The normalisation narrative therefore grants an illusory sense of control; ie, the false hope that the liberal Left can defeat populism by doing something about social media. As the Financial Times journalist John Burn-Murdoch Tweeted in January:
7/6 Suspect we obsess over social media filter bubbles and not socio-geographic bubbles of physical world coz it's comforting — but wrong — to think FB & Twitter can fix society, when actually it's about us spending face-time w/ people who have different worldviews (god forbid)
— John Burn-Murdoch (@jburnmurdoch) January 17, 2018
The normalisation narrative reinforces the political intolerance of the Left, closing off the constructive criticism and reality-testing required to adapt to new political terrain.
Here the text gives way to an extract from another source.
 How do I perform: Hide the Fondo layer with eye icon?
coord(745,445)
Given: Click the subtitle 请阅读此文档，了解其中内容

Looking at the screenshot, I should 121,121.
It should worry Left-liberals that evidence points towards the fact that Leave voters characterise Remain voters more accurately than Remain voters characterise Leave voters.
By encouraging suspicion of alternative viewpoints, the normalisation narrative makes it harder for Left-liberals to think their way through the current crisis, which they believe is characterised by a turn against the ongoing march of liberal progress. If you believe in the pre-Darwinian idea that history has a telos and that it is one of liberal progress – “the arc of history is long but it bends towards justice” – the only logical conclusion to draw when people vote the wrong way is that they were receiving the wrong information (and that, therefore, the information providers somehow must be to blame).
The evidence suggests otherwise, but Left-liberals cannot hear it from their own padded echo chambers. Instead, they receive distorted information about the world around them from social media sites such as Twitter, because they disproportionately dominate it. This leaves them at a disadvantage in terms of receiving accurate information as to what the rest of the population actually thinks.
Rather than seeking to regulate cyberspace, they might find it more profitable to speak to people in the real world with whom they have political differences. We live in a country in which 25% of all graduate jobs are to be found in one city and so Left-liberals – predominantly university-educated and metropolitan – might want to think twice before they cut themselves off even further from their compatriots.